Why keeping returning spacecraft steady matters

When a capsule hurtles back through a planet’s atmosphere, tiny changes in how it tips and rocks can mean the difference between a smooth landing and a dangerous tumble. Yet the detailed data needed to predict this behavior are scarce and extremely expensive to generate. This paper presents a new way to learn, from limited computer simulations, how re-entry vehicles stay stable and how confident engineers can be in those predictions. The work also points toward more trustworthy digital twins—virtual copies of spacecraft that update as new information arrives.

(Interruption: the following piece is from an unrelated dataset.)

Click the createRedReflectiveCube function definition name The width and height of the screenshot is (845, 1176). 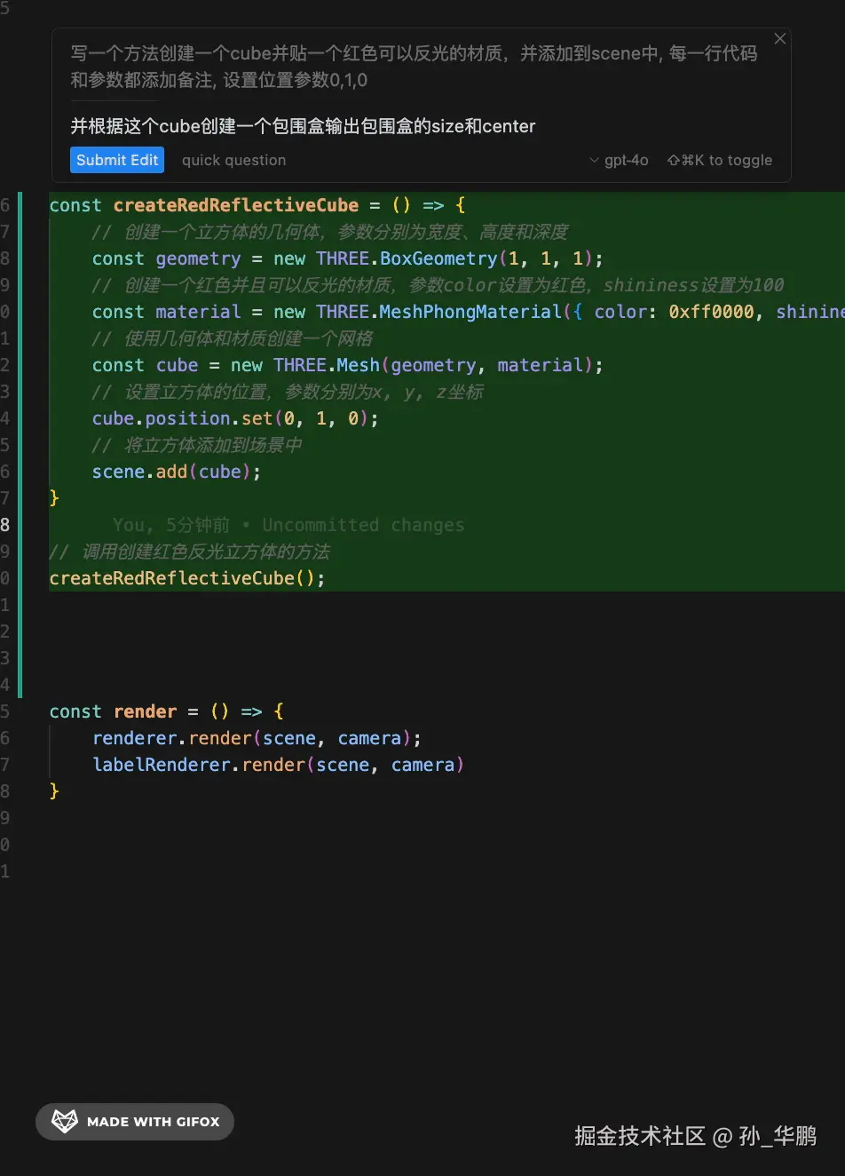(235, 205)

How re-entry capsules get their wobble

As a blunt capsule dives through the air, forces on its surface make it pitch up and down, much like a bobbing buoy. Two main ingredients control this motion: a restoring effect that tries to point the capsule back into the flow, and a damping effect that either calms or amplifies its oscillations. Engineers summarize these behaviors with stability coefficients, which depend on how fast the vehicle is moving and the angle at which it meets the air. In the tricky transonic and low-supersonic regimes, where shock waves, turbulent wakes, and flexible structures interact, these coefficients change in complex ways that are hard to measure directly.

Why traditional testing falls short

Classic tools—wind tunnels, ballistic range shots, and full 3D fluid simulations—each provide only part of the picture. Wind tunnels can distort the flow around scaled models, range tests give only sparse trajectory data, and high-fidelity simulations are so costly that only a few cases can be run. Past methods often fit simple curves through these scattered data points, but they usually deliver only single best guesses and not a clear sense of uncertainty. This leaves engineers with stability curves that may miss important trends between sampled angles and offer little guidance on where extra data would most improve confidence.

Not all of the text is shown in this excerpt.